A project that is aiming to help an Irish dairy farm achieve net-zero emissions by 2027 has been awarded €2 million in funding.
Professor Kevin O'Connor and his team at University College Dublin (UCD) received a Science Foundation Ireland (SFI) Future Innovator Prize for their Farm Zero C project.
This is aiming to deliver a climate-neutral farm in Cork, with plans to extend the strategy to a further 5,000 farms within five years.
In partnership with dairy company Carbery Group, the Farm Zero C team has studied how planting different types of grasses and clovers and supporting hedgerows can boost biodiversity and soil health. It has also focused on the use of renewable energy and how changing what we feed livestock can affect how much methane gas they produce.
A wider deployment will then use a mobile app to integrate farm and satellite data.
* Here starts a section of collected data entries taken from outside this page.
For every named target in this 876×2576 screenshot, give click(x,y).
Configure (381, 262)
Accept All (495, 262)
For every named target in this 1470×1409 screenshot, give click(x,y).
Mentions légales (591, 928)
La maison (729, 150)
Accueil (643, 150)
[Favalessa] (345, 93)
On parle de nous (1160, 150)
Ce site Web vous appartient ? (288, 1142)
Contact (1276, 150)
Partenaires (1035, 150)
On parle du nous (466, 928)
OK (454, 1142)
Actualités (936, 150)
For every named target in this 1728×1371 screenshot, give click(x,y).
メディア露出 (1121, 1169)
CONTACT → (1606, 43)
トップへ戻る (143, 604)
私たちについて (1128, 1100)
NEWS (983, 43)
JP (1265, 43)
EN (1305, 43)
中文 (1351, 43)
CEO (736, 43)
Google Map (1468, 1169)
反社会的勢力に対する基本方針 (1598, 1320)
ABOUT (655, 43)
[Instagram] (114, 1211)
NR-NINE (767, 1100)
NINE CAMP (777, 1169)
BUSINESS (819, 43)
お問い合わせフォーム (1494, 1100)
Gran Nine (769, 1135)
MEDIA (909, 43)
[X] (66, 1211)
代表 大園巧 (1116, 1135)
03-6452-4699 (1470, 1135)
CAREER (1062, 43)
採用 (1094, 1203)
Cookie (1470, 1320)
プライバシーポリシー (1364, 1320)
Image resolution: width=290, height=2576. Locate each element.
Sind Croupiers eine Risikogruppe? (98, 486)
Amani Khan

This will provide users with information on the carbon footprint of their activities and help develop mitigation strategies.
"Agriculture is a critically important sector for Ireland, socially and economically, and dairy farms have huge potential to help Ireland to address two existential challenges: climate change and biodiversity loss," said O'Connor, who is director of the SFI BiOrbic research centre at UCD.
"Farm Zero C is building a holistic plan to progressively bring farm emissions to net zero, enhance biodiversity, and integrate natural capital and digitalisation into the farm business."
The SFI Future Innovator Prize was launched in 2018 as part of a Government plan to cultivate challenge-based funding in Ireland.
Prof Mark Ferguson, director general of SFI, said it also aims to accelerate "excellent and innovative solutions to critical societal and global issues".
Minister for Further and Higher Education, Research, Innovation and Science Simon Harris, TD, who awarded the funding, added that "innovative and disruptive ideas" such as Farm Zero C will become more important as the Government works towards the Climate Action Plan.
O'Connor's team was awarded the €2m funding as part of the Future Innovator Prize’s Zero Emissions Challenge.
A special prize of €500,000 was also awarded to Dr Tony Keene and his team at UCD, who looked at bringing lithium cobalt batteries into the circular economy in a bid to decarbonise road transport.
Another €500,000 prize was awarded to Dr David McCloskey's team at Trinity College Dublin for a cost-effective technology to improve the efficiency of existing and future solar panels.